+++ Texte fourni
Le rire amer : Schopenhauer et le cinéma de Chaplin

Que Chaplin ait été un lecteur précoce et fidèle du Monde comme volonté et comme représentation ne surprend guère. Il l’écrit noir sur blanc dans son autobiographie ; il le montre en noir et blanc dans ses films. Explicitement dans ses drames gais, comme Monsieur Verdoux, où ce dernier engage une conversation avec une inconnue à propos de l’Essai sur le suicide : devant la tendresse avec laquelle la femme affirme la volonté de vivre, le criminel se refuse à la tuer. Implicitement dans ses comédies tristes : comédies muettes, où Charlot participe à la lutte incessante que les hommes se mènent pour l’existence – avec pourtant la certitude d’être défaits ajouterait Schopenhauer – ; comédies parlantes, où les personnages qui ont vaincu leurs illusions portent un regard amusé et paternel sur les malheureux encore habités par le vouloir-vivre.

Charlie Chaplin (1889-1977)

L’art de Chaplin naît d’une phrase de Schopenhauer selon laquelle la vie humaine ressemble toujours à une tragédie lorsqu’on la regarde en gros et à une comédie quand on la parcourt en détail. Assister à l’entrée sur scène de Charlot, c’est regarder la dérision qui s’introduit dans la misère de l’existence. En utilisant les mots de Schopenhauer (§ 58, Le monde comme volonté et comme représentation), on peut affirmer à propos de Charlot que sa vie contient toutes les douleurs de la tragédie sans qu’il puisse se prévaloir de la dignité des personnages tragiques ; tandis que, dans les plats détails de la vie, il apparaît comme un personnage comique inévitablement niais.

Un jardin public, un policeman et une jolie fille : voilà le peu dont Chaplin a besoin pour écrire une comédie. Dans son autobiographie, il ajoute : « ma méthode pour organiser l’intrigue d’une comédie était simple : cela consistait à plonger des personnages dans les ennuis et à les en faire sortir. » Dès ses premiers courts-métrages dans les studios de Keystone (1914), Chaplin conduit ses comédies à partir de ce cadre au sein duquel il introduit Charlot. Ce dernier, éternel vagabond, erre dans le parc et y rencontre simultanément une femme, objet de désir, et une opposition, souvent un policeman. Charge à Charlot d’improviser, de faire jaillir la vie ex nihilo au sein de cette situation morte grâce à un accident qui trouble l’ordre établi. Il suffit de quelques plans concentrés pour que, de cet ennui et de ce vide, on assiste au déchaînement des forces de la nature contre le maladroit esseulé. Chaplin n’est ni le premier ni le seul à utiliser ce procédé : on le retrouve chez Mack Sennett, son maître, comme chez Buster Keaton. The General (1927), de Keaton, offre même un exemple paroxystique de cette lutte de chacun contre tous menée avec humour, c’est-à-dire avec un sérieux mêlé de plaisanterie. Le comique chaplinesque repose premièrement sur cette disproportion des forces : Charlot poursuivi par la police dans Modern Times (1936), par un âne dans The Circus (1928) ; Charlot qui affronte un Goliath dans The Gold Rush (1925) et The Kid (1921) ; le barbier seul contre une troupe d’allemands dans The Great Dictator (1940). Autrement dit, l’homme pourchassé par la volonté schopenhauerienne, laquelle se présente à son degré d’objectivation le plus faible, c’est-à-dire sous la forme d’un élan aveugle, d’une pulsion obscure et sourde.
++++++
+++ Données fournies
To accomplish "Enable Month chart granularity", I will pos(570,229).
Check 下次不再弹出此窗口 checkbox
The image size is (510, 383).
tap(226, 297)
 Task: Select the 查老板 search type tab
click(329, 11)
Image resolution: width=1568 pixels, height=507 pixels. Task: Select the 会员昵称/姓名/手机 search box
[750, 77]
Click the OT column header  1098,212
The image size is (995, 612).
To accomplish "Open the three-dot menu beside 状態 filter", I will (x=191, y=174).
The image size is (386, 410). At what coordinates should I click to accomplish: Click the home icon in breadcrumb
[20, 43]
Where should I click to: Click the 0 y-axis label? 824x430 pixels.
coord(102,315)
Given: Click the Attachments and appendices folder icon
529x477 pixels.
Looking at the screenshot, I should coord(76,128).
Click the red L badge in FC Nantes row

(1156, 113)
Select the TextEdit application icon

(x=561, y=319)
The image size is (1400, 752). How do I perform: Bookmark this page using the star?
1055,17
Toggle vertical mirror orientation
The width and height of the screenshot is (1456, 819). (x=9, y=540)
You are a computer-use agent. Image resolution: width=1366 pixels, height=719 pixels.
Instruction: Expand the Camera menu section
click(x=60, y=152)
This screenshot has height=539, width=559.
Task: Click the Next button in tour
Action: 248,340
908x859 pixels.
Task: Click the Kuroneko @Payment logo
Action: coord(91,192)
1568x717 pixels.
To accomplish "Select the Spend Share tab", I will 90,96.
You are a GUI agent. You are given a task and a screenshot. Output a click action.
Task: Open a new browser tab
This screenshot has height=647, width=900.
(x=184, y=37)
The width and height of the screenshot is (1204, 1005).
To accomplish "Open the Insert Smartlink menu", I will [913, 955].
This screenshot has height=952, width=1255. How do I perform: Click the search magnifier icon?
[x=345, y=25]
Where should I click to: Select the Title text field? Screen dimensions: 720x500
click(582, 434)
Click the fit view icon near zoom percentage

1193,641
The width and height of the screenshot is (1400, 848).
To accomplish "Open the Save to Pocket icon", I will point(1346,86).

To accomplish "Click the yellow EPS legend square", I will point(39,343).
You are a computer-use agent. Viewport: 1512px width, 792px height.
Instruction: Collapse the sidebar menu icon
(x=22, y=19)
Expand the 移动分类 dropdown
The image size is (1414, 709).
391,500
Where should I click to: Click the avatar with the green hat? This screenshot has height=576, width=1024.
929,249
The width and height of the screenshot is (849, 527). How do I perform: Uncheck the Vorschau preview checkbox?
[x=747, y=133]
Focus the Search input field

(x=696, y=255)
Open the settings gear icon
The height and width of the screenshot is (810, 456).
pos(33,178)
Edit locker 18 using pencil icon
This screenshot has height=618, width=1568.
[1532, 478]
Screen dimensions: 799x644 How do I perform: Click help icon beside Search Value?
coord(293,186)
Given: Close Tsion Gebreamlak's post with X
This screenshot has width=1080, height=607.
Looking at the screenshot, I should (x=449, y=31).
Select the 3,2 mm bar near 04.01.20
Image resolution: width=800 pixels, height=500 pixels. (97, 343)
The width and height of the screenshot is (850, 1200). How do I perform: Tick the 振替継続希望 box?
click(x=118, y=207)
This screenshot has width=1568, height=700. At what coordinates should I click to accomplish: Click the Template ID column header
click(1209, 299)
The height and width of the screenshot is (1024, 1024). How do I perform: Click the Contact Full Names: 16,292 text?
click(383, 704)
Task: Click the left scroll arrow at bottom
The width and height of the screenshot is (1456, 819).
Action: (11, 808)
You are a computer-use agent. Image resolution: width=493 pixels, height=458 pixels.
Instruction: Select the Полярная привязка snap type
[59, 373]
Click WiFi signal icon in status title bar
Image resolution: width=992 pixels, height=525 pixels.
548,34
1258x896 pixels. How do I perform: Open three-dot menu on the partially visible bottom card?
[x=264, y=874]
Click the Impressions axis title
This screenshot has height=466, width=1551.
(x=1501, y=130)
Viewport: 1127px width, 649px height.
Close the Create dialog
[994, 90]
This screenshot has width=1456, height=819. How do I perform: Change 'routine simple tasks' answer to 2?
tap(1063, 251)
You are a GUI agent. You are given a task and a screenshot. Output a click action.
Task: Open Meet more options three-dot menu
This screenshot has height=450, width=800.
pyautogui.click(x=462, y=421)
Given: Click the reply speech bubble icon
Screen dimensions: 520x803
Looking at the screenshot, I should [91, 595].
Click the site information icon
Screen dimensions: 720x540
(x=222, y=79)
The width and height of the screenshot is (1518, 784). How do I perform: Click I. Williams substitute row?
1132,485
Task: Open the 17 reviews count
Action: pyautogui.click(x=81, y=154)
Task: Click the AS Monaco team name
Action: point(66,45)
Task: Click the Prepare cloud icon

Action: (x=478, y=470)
++++++
Consignes:
**1)** Extrayez des enregistrements, sans y apporter la moindre modification, les lignes situées entre celle qui contient « Given: Close Tsion Gebreamlak's post with X » et la fin des enregistrements, bornes incluses.
**2)** Poursuivez, s'il vous plaît, le texte sur Schopenhauer et le cinéma de Chaplin à partir de l'endroit où il s'arrête.

Réponses attendues:
**1)**
Given: Close Tsion Gebreamlak's post with X
This screenshot has width=1080, height=607.
Looking at the screenshot, I should (x=449, y=31).
Select the 3,2 mm bar near 04.01.20
Image resolution: width=800 pixels, height=500 pixels. (97, 343)
The width and height of the screenshot is (850, 1200). How do I perform: Tick the 振替継続希望 box?
click(x=118, y=207)
This screenshot has width=1568, height=700. At what coordinates should I click to accomplish: Click the Template ID column header
click(1209, 299)
The height and width of the screenshot is (1024, 1024). How do I perform: Click the Contact Full Names: 16,292 text?
click(383, 704)
Task: Click the left scroll arrow at bottom
The width and height of the screenshot is (1456, 819).
Action: (11, 808)
You are a computer-use agent. Image resolution: width=493 pixels, height=458 pixels.
Instruction: Select the Полярная привязка snap type
[59, 373]
Click WiFi signal icon in status title bar
Image resolution: width=992 pixels, height=525 pixels.
548,34
1258x896 pixels. How do I perform: Open three-dot menu on the partially visible bottom card?
[x=264, y=874]
Click the Impressions axis title
This screenshot has height=466, width=1551.
(x=1501, y=130)
Viewport: 1127px width, 649px height.
Close the Create dialog
[994, 90]
This screenshot has width=1456, height=819. How do I perform: Change 'routine simple tasks' answer to 2?
tap(1063, 251)
You are a GUI agent. You are given a task and a screenshot. Output a click action.
Task: Open Meet more options three-dot menu
This screenshot has height=450, width=800.
pyautogui.click(x=462, y=421)
Given: Click the reply speech bubble icon
Screen dimensions: 520x803
Looking at the screenshot, I should [91, 595].
Click the site information icon
Screen dimensions: 720x540
(x=222, y=79)
The width and height of the screenshot is (1518, 784). How do I perform: Click I. Williams substitute row?
1132,485
Task: Open the 17 reviews count
Action: pyautogui.click(x=81, y=154)
Task: Click the AS Monaco team name
Action: point(66,45)
Task: Click the Prepare cloud icon

Action: (x=478, y=470)

**2)**
Le pèlerin, l’arpenteur et le bouffon

Le personnage de Chaplin incarne un vagabond qui essaie tous les métiers, un nomade qui n’entretient guère de commerce avec le monde et vit pour se nourrir. A Dog’s Life (1918) lui sert en quelque sorte de manifeste. Sous l’œil de Charlot, c’est-à-dire devant la caméra de Chaplin, le monde correspond bien à l’empire du hasard et de l’erreur qui gouvernent sans pitié, « épaulés par la bêtise et la méchanceté qui agitent leur fouet », selon la description que Schopenhauer en fait. La pauvreté, la souffrance et l’ennui règnent là où Charlot se trouve : le monde nous apparaît dans sa cruauté réelle, c’est-à-dire que la représentation que le sujet semble s’en faire constitue une objectivation adéquate de la volonté. En réalité, Chaplin opère un dédoublement ingénieux entre, d’un côté, le tableau qu’il offre au spectateur, œil lucide du monde, et qui devient objectité parfaite de la volonté ; de l’autre, un individu qui pénètre dans ce tableau comme Keaton dans Sherlock Jr (1924) et dont le comportement témoigne d’un refus d’affirmer cette volonté étendue à tout l’écran. Non seulement les tourments de Charlot génèrent un sentiment de suave mari magno chez le spectateur, une des rares sources de soulagement selon Schopenhauer, mais ils le poussent même inconsciemment à nier le vouloir-vivre qui se déploie durant le film. La volonté poursuit Charlot à travers le policeman et Charlot la poursuit à travers la jolie fille, étoile du pèlerin : celle de David d’après André Bazin ou celle qui ouvre et conclut The Circus. Charlot fuit en avant ou court après : telle est la vocation du pèlerin, telle est celle du bouffon. Il est de ces « coureurs d’idéal qui trébuchent sur les réalités, rêveurs candides que guette malicieusement la vie » dont parle Bergson dans son essai sur le rire.

Schopenhauer utilise précisément le terme de « bouffonnerie » dans sa théorie du risible. La bouffonnerie naît, selon lui, de l’incongruité entre ce qui a été perçu par l’intuition et pensé par le concept. Celui qui exprime cette incongruité afin qu’elle saute aux yeux et provoque l’hilarité est un bouffon. Don Quichotte se comporte comme un bouffon car il subsume toutes les réalités qui se présentent à lui : pour protéger les opprimés, il libère tous les galériens. Le gag par excellence de Charlot obéit à cette règle : il entend corriger quelqu’un avec qui il est en conflit ; il lui donne un coup dans le derrière, l’autre répond de même ; il recommence, à l’aveuglette, mais entre-temps un policeman s’est interposé. L’inévitable se produit : Charlot frappe le policeman sans le savoir et ses ennuis se multiplient. Victoire de l’intuition sur la pensée, car la première n’a pas besoin d’authentification extérieure : de là vient l’état réjouissant du rire conclut Schopenhauer.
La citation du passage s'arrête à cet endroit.